Olateju noted that while the general rule remains non-interference, exceptions exist where breaches of statutory provisions or fundamental rights are alleged.

“In such cases, lawyers often frame disputes as violations of constitutional rights under Chapter IV, thereby bringing them within the jurisdiction of the courts,” he explained.

He emphasised the supremacy of the Constitution over all other laws, including the Electoral Act.

“Any provision of the Electoral Act that conflicts with the Constitution would be void to the extent of that inconsistency,” Olateju stated a point that creates a potential opening for litigants to challenge Section 83’s blanket exclusion of jurisdiction on constitutional grounds.

On the growing problem of forum shopping where litigants seek out favourable jurisdictions Olateju described the practice as unethical even if not strictly illegal.

“Forum shopping involves litigants seeking favourable jurisdictions, often in bad faith. It undermines public confidence in the judiciary and damages the integrity of the legal system,” Olateju stated.

He noted that while the National Judicial Council has introduced measures to curb the practice, including policies on case assignment and judicial discipline, the problem persists, particularly in politically sensitive cases.

The ADC leadership crisis illustrates this problem starkly, with at least three suits before different Federal High Court judges, a state High Court case in Yola, and an appeal — creating a web of competing orders and jurisdictional claims that has confused parties, INEC, and the public.

While the legal commentators spoke in general terms about judicial overreach, the ADC crisis serves as the most immediate and consequential example of the phenomenon they describe.
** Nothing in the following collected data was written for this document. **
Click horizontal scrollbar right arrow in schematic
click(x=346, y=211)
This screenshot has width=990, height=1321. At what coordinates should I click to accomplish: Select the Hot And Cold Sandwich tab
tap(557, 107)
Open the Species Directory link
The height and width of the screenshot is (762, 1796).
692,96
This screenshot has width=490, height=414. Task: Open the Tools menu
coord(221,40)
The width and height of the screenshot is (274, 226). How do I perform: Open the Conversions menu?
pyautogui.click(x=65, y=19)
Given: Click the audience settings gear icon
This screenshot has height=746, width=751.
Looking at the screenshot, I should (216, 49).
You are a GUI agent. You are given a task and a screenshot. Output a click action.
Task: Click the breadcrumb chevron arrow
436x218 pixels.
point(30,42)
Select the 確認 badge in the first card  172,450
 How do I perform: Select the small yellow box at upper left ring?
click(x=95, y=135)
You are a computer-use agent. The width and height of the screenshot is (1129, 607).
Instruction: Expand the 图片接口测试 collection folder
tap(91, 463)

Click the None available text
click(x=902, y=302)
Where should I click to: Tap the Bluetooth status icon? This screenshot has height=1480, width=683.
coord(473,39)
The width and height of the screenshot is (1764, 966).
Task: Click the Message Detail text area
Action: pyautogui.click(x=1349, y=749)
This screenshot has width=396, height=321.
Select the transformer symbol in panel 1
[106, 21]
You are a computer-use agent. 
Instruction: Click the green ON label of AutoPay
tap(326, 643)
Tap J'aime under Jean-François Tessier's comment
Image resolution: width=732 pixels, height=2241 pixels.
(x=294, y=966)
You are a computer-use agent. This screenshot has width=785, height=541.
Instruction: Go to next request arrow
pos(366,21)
The party currently faces suits before Justice Nwite (Gombe suit, hearing April 14), Justice Liman (Abejide suit, judgment April 13), Justice Lifu (deregistration suit, ruling April 17), and the Adamawa State High Court (state chairman’s suit, hearing April 15) — with INEC having removed the party’s leadership from its portal and refusing to engage with either faction.

The resulting paralysis — no recognised leadership, stalled congresses, collapsed convention plans, and senior leaders exploring exits to other parties — is precisely the kind of outcome that the legal establishment is warning against.

Whether courts will heed the calls for restraint, or whether litigants and judges will continue to use the judicial process as a tool for resolving political disputes that Section 83 was designed to keep out of the courtroom, will be tested in the coming week as multiple ADC-related cases reach critical stages.

The collective voice of the NBA, a retired appellate court justice, four Senior Advocates, and a human rights lawyer represents the most unified statement the legal profession has made on this issue — and

a warning that the judiciary’s credibility is at stake if the pattern continues.